Sarah understood now.
Sarah begreep het nu.
This person was lost.
Deze persoon was verdwaald.
They thought this was their mother's house.
Ze dachten dat dit het huis van hun moeder was.
The police arrived with loud sirens.
De politie arriveerde met loeinde sirenes.
They came into the house.
Ze kwamen het huis binnen.
"Don't move!"
Niet bewegen!
they shouted.
schreeuwden ze.
Sarah came out of the closet.
Sarah kwam uit de kast.
She saw a young man with the police.
Ze zag een jonge man bij de politie.
He looked confused and scared.
Hij zag er verward en bang uit.
He was holding a bag of medicine.
Hij hield een zak met medicijnen vast.
"This is not my mother's house," he said sadly.

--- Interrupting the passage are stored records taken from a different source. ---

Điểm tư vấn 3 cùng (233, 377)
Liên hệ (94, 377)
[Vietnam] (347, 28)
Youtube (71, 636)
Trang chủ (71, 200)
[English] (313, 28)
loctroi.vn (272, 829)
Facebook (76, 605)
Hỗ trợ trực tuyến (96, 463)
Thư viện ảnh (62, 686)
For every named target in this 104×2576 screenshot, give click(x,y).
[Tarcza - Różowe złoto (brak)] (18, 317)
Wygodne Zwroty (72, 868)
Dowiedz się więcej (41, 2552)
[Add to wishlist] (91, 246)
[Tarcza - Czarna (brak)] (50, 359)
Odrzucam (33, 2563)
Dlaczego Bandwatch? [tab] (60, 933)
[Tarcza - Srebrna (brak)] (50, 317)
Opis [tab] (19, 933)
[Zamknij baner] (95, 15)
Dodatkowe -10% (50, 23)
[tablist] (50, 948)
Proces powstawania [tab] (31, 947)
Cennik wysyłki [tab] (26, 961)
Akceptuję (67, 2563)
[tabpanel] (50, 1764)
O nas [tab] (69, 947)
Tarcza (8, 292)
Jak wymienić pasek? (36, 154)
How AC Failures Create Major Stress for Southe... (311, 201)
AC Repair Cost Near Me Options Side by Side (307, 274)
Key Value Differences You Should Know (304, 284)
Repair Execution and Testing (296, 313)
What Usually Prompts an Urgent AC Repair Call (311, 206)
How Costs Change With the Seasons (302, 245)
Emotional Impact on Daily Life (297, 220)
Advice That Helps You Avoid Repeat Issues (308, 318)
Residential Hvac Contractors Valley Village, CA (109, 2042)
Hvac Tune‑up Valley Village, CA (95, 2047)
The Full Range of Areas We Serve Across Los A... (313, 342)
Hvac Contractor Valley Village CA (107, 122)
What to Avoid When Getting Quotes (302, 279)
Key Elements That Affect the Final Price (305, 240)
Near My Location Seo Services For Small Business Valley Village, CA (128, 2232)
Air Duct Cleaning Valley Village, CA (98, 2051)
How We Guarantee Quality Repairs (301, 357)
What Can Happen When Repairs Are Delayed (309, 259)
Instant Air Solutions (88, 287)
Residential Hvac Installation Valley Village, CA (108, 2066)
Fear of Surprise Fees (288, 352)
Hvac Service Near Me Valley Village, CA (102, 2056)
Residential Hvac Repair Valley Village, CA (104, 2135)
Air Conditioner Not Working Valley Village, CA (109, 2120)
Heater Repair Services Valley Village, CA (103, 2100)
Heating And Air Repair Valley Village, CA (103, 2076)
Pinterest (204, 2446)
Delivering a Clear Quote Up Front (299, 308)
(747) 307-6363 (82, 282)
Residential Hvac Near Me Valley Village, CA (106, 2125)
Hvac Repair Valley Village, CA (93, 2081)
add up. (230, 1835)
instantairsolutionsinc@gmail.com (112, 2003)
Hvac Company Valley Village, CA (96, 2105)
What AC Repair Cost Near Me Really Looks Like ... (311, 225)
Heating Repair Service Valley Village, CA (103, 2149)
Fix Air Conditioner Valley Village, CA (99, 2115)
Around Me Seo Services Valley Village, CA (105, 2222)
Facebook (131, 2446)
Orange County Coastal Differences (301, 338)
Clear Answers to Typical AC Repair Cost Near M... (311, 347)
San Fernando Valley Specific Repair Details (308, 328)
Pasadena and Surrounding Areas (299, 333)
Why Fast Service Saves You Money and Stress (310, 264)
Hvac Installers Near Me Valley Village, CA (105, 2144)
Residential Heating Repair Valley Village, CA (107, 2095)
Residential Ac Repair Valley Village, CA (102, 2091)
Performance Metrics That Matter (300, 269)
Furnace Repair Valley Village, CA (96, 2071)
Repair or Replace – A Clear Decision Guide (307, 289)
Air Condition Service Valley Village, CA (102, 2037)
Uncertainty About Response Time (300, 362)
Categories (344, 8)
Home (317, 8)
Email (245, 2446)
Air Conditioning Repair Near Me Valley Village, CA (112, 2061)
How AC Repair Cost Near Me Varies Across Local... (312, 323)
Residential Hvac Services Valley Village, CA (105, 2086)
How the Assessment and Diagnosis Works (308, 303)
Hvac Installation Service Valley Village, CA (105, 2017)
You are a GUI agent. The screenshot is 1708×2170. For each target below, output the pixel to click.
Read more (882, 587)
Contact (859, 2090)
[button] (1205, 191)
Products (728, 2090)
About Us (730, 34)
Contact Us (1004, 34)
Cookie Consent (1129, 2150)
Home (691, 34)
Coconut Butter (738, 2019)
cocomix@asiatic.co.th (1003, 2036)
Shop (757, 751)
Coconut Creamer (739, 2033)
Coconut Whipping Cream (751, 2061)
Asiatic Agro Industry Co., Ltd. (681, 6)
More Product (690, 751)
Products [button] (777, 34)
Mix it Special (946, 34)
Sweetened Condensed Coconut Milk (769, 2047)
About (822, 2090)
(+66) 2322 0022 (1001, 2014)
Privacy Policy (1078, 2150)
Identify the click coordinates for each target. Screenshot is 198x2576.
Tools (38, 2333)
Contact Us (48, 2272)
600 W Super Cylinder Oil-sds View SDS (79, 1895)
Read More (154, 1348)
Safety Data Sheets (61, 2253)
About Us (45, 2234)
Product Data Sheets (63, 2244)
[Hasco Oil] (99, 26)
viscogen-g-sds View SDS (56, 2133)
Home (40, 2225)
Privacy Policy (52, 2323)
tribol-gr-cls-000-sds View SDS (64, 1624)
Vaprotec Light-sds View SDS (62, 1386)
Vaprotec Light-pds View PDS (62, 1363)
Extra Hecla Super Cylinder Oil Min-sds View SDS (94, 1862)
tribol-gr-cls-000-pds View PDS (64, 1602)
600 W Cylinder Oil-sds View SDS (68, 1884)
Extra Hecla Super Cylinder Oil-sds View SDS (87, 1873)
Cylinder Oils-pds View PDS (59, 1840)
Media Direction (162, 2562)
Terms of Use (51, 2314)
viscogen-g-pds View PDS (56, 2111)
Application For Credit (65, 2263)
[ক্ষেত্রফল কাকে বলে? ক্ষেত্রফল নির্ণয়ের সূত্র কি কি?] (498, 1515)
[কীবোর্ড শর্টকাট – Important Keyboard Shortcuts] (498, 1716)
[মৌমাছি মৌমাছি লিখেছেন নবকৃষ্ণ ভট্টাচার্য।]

"Dit is niet het huis van mijn moeder," zei hij verdrietig.
"I made a mistake.
"Ik heb een fout gemaakt.
My mother lives on Maple Avenue, not Maple Street.
Mijn moeder woont aan Maple Avenue, niet aan Maple Street.
I was worried about her.
Ik maakte me zorgen om haar.
She is sick and needs her medicine."
Ze is ziek en heeft haar medicijnen nodig.
The police officer looked at Sarah.
De politieagent keek naar Sarah.
"Are you okay?"
"Gaat het wel met je?"
"Yes," said Sarah.
"Ja," zei Sarah.
"I think he just made a mistake."
"Ik denk dat hij gewoon een fout heeft gemaakt."
The young man's name was David.
De naam van de jonge man was David.
His mother was waiting for him on Maple Avenue.
Zijn moeder wachtte op hem aan Maple Avenue.
Sarah felt sorry for him.
Sarah had medelijden met hem.
"It's okay," Sarah told David.
"Het geeft niet," zei Sarah tegen David.
"You were trying to help your mother.
"Je probeerde je moeder te helpen.
That's good."
Dat is goed.
David said sorry many times.
David zei heel vaak sorry.
The police took him to his mother's house on Maple Avenue.
De politie bracht hem naar het huis van zijn moeder aan Maple Avenue.
Sarah locked her doors and windows.
Sarah deed haar deuren en ramen op slot.
She hugged her three cats.
Ze knuffelde haar drie katten.
"What a crazy Halloween night," she said.
"Wat een gekke Halloweennacht," zei ze.
But Sarah learned something important that night.
Maar Sarah leerde die nacht iets belangrijks.
Sometimes scary things happen because people make mistakes.
Soms gebeuren er enge dingen omdat mensen fouten maken.
Sometimes the "monster" is just someone who needs help.
Soms is het "monster" gewoon iemand die hulp nodig heeft.
From that Halloween on, Sarah always checked twice before calling the police.
Vanaf die Halloween controleerde Sarah altijd twee keer voordat ze de politie belde.
And she always remembered to be kind, even when she was scared.
En ze vergat nooit om aardig te blijven, zelfs wanneer ze bang was.
The next day, David came back with his mother.
De volgende dag kwam David terug met zijn moeder.
They brought Sarah flowers and cookies to say thank you for being understanding.
Ze brachten Sarah bloemen en koekjes mee om haar te bedanken voor haar begrip.
"You have a good heart," David's mother said.
"Je hebt een goed hart," zei Davids moeder.
Sarah smiled.
Sarah glimlachte.
This Halloween story had a happy ending after all.
Dit Halloween-verhaal had toch nog een gelukkig einde.